What you are asked to do: Show every line below that contains the string "Contact", copying each such line in full. Case counts.

Material for this task:
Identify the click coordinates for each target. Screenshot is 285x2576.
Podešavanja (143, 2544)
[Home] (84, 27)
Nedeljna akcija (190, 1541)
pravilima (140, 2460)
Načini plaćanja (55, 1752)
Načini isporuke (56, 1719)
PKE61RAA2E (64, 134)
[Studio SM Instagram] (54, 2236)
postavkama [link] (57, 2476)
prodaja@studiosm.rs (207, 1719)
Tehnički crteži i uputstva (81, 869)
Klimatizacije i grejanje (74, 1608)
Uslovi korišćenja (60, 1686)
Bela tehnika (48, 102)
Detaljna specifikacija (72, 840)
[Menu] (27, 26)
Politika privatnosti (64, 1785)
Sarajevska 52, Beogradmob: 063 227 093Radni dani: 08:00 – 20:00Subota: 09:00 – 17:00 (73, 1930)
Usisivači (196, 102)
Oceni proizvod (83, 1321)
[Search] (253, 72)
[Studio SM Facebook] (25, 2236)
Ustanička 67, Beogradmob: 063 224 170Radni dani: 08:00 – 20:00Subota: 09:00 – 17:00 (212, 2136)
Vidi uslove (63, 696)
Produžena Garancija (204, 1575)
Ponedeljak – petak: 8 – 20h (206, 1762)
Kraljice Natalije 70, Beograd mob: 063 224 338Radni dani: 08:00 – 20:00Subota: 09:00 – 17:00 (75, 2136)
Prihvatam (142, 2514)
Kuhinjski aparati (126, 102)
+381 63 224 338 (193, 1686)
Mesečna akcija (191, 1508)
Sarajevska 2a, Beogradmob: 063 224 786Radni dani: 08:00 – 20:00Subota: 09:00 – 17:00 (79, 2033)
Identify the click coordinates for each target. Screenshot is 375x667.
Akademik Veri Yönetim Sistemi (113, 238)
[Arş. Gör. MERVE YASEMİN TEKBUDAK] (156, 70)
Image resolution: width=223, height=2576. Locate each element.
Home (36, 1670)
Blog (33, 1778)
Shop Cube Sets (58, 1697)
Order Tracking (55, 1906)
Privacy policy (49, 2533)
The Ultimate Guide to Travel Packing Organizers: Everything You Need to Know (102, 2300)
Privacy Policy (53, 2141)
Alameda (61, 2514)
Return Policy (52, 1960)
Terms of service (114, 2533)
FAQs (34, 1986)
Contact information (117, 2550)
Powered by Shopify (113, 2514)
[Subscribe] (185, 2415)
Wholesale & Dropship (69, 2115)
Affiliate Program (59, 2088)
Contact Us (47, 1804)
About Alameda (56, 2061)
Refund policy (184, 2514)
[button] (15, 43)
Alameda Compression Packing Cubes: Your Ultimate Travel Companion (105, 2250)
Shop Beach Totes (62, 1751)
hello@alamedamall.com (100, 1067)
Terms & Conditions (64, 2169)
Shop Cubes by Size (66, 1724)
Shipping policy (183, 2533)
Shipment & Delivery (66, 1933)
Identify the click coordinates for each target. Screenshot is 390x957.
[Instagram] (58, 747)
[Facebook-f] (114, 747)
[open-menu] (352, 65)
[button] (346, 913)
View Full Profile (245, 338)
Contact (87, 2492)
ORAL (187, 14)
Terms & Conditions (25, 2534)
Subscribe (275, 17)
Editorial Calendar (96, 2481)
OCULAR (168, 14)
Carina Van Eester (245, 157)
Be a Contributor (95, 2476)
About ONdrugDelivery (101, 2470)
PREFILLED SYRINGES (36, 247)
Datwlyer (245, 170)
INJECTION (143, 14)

Task output:
Contact information (117, 2550)
Contact Us (47, 1804)
Contact (87, 2492)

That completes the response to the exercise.